そもそも市場に行ったのは、王都に行くことの練習としてだったはずだ。
「そうそう、わたしたち、王都に行こうと思ってるんだ。オーネも一緒に行こうよ!」
「いいねー! とと様もそこで料理の修業したんだってー! 私もいつかとと様みたいな料理人になりたいからー、是非誘ってよー!」
「うう……私は、なんと孝行者の娘を持ったのでしょう……」
「もー、とと様、また泣いてる! 私が夢の話をすると、いっつも泣いちゃうんだー! それだけじゃなくてね、気持ちが全部顔に出ちゃうんだよー! しょうがないなー!」
オーネはぽろぽろ涙を流し始めた父親の背中を、慰めるようにぽんぽんと叩いた。
「サンディとレイシーは、何か夢はある―?」
「わたくしは……まあ、家内安全が守れれば、それでいいかしら」
「あっ、無難な答えで逃げた―。じゃあ、レイシーは?」
「夢、かぁ……」
レイシーは戸惑った。自分が何の職業に就きたいか、と言われてもイメージが湧かない。
「うーん、難しいなあ……やってみたいことならあるけど。本を書くこと」
「へー。レイシーは本が好きなんだ?」
「うん、本は知らないことをいっぱい教えてくれるんだ。書いた人とお話してる気分になれるから、いつかわたしも書いてみたいなって思ったことはあるんだ。だけど……お仕事にできるのかなって言われると……」
作家という職業も重宝されるとサンディは話してくれたことはある。自分もそれになりたいと思っていたこともある。

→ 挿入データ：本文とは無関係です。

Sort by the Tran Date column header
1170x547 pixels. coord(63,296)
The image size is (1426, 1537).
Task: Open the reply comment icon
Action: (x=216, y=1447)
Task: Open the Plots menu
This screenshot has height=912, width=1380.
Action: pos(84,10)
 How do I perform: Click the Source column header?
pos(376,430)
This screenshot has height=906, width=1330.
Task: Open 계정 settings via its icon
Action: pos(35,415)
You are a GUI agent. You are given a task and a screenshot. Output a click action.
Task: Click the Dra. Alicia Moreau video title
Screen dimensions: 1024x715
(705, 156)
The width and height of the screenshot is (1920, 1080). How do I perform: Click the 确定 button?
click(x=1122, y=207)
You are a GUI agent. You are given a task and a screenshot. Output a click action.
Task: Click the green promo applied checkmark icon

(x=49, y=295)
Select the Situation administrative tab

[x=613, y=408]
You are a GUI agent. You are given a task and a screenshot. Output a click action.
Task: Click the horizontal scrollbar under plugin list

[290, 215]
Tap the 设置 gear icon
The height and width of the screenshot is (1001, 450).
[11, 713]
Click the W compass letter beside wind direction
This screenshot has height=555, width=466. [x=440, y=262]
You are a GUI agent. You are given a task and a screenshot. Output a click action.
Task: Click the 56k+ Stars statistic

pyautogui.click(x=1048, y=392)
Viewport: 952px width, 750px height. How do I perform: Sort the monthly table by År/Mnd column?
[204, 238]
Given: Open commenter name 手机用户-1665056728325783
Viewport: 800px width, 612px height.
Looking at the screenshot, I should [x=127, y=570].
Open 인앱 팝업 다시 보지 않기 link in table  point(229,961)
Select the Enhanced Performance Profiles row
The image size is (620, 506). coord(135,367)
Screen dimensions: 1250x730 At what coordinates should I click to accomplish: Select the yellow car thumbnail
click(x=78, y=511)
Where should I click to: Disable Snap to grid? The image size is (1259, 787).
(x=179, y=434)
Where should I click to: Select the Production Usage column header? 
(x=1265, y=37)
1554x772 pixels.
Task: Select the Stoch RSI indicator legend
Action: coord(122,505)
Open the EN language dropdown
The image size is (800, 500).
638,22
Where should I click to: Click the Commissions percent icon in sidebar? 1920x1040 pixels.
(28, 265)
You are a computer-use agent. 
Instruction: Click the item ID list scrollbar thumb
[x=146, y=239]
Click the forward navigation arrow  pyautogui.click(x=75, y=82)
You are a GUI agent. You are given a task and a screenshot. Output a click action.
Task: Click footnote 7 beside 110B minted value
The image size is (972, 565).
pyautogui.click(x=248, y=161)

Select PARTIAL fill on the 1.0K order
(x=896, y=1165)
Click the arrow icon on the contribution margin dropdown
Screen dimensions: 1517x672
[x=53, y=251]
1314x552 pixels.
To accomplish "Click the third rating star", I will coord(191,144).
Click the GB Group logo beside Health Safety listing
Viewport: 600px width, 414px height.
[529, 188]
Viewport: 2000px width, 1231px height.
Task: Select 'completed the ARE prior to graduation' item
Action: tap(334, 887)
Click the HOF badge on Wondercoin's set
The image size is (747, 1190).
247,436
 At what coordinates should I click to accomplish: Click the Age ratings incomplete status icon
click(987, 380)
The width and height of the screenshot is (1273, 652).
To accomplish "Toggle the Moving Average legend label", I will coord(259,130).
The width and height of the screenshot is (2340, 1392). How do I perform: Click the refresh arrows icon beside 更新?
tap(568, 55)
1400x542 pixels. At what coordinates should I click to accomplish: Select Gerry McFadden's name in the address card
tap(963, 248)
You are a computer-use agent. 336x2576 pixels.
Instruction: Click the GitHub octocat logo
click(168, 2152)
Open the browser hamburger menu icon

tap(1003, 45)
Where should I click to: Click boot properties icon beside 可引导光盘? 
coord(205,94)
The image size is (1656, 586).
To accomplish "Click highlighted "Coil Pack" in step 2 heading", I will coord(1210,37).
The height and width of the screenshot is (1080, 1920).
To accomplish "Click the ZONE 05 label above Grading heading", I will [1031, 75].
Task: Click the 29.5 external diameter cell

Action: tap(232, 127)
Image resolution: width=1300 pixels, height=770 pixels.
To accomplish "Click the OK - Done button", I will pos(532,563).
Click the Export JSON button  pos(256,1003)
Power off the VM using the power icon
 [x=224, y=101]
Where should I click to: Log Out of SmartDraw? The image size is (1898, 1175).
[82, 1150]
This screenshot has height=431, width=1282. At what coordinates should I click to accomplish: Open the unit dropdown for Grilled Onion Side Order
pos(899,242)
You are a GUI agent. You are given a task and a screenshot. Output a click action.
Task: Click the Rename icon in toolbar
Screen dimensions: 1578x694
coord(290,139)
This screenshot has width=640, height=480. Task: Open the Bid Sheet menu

しかし今、自分が働いているところを想像しようとすると、心の中の曖昧なもやがその映像を曇らせてしまうのだった。
それは、「自分がやっても成功できないかもしれない」という不安だったのかもしれない。オーネの夢への情熱に気圧されて、無意識に委縮してしまっていたのかもしれない。
そこで、オーネは話しかけてきた。
「私ね、レイシーが教えてくれた、それをしたら何が起こるか考えるっていうのも大事だと思うんだ」
「……うん」
「だけどね、何がしたいのかっていう気持ちも、同じくらい大事だと思うんだー! 大丈夫だよ、きっとレイシーは本を書く人になれるよ! こんなに小さいのに、とっても賢いんだもの!」
「わっ」
彼女はこちらの頭をくしゃくしゃ、と撫でてきた。いきなり撫でられてくすぐったかったが、少しだけ心地良かった。
「ええ、レイシー。わたくしも応援しますわ」
サンディも、肩に手を置いてくれた。温かく、優しい手だった。
「サンディ、オーネ……わかった。わたし、考えてみる」
過去の話に未来の話。少女たちの楽しい会話は、レイシーに確かな決意をもたらした。
しかし、この時は思いもしなかった。
隣で話を聞いていたオーネの父がこの日、爺やと戦うことになろうとは。